Tool NameData SourceDescription
vacuum_stats()svv_table_info + stl_vacuumReturns the top 5 tables by unsorted_pct. Includes reclaimable space estimate, last vacuum timestamp, and ghost row percentage. Use when asked about vacuum scheduling priorities.
reclaimed_space()stl_vacuumReturns top 5 tables by reclaimable disk space. Formula: reclaimable_gb = impacted_blocks / 1024.0. Use when asked about disk space reclamation opportunities.
table_storage_summary()svv_table_info + stl_vacuumLarge table storage analysis for tables with more than 1 million rows. Shows total size, distribution skew ratio, and vacuum history. Useful for identifying candidates for redistribution or archiving.
column_stats()quper.column_statsReturns column-level statistics including NULL percentage, distinct value count, and data type distribution per column. Sourced from Quper's pre-computed statistics table rather than direct system views.
volume_stats()stl_insert + stl_delete (CTE chain)Returns DML volume since last ANALYZE per table: rows inserted, rows deleted, and net row change. Built as a CTE chain that joins stl_insert and stl_delete with the last analyze timestamp.
sort_key_and_encoding_details()svv_table_info + pg_attribute + svv_columnsReturns column-level encoding type and sort key position for all columns in a table. Use when diagnosing compression efficiency or verifying sort key configuration.
table_scan_stats()quper.table_scan_statsReturns table scan frequency and total bytes scanned from Quper-maintained scan statistics. Identifies hot tables (frequently scanned) and cold tables (rarely accessed). Use for storage tiering decisions.

Key Formulas

Ghost Row Percentage Formula

Ghost rows are rows marked for deletion but not yet reclaimed by VACUUM. They consume storage and inflate scan costs.

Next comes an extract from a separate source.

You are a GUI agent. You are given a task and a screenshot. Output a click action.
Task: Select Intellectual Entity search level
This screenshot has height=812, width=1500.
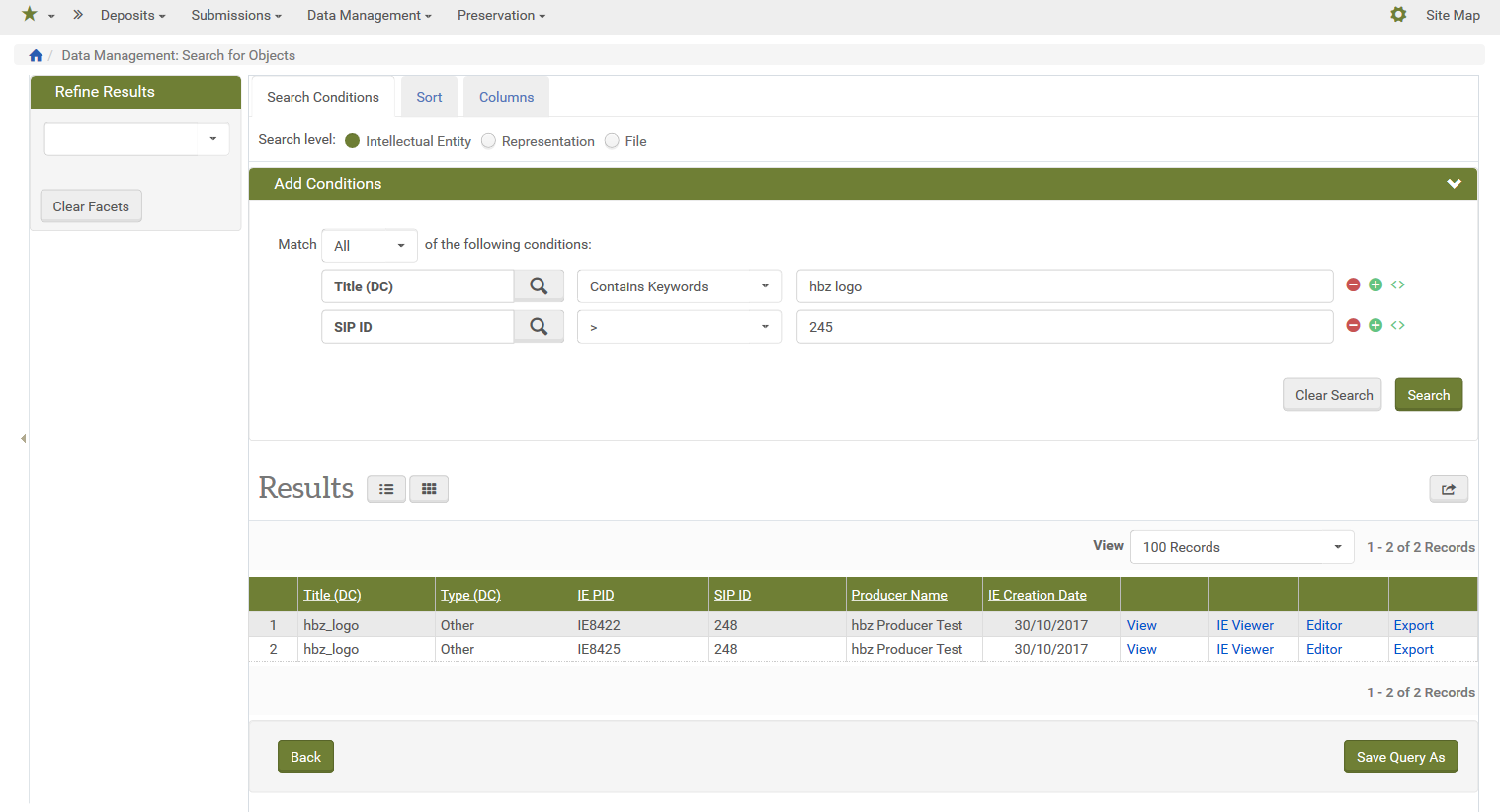coord(352,141)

Ghost Row % = (tbl_rows − estimated_visible_rows) / NULLIF(tbl_rows, 1) × 100

Tables with Ghost Row % above 30% should have VACUUM DELETE ONLY run as soon as possible.
MetricFormula
Reclaimable Space (GB)impacted_blocks / 1024.0
Ghost Row %(tbl_rows - estimated_visible_rows) / NULLIF(tbl_rows, 1) * 100
Distribution SkewMAX(slice_rows) / NULLIF(AVG(slice_rows), 0)

Vacuum Priority Guidance

When Vidura recommends vacuum operations, it uses the following priority order based on output from vacuum_stats():

  1. VACUUM SORT ONLY — Tables with unsorted_pct > 20%. Restores sort key order for better zone map effectiveness. Does not reclaim space.
  2. VACUUM DELETE ONLY — Tables with ghost_rows_pct > 30%. Reclaims space without resorting. Faster than a full VACUUM.
  3. VACUUM FULL — Tables with both high unsorted_pct and high ghost_rows_pct. Reclaims space and restores sort order in one pass. Most expensive — schedule during low-traffic windows.
  4. ANALYZE — Tables with stale statistics (last ANALYZE > 7 days and significant DML since last run). Updates optimizer statistics without a full vacuum.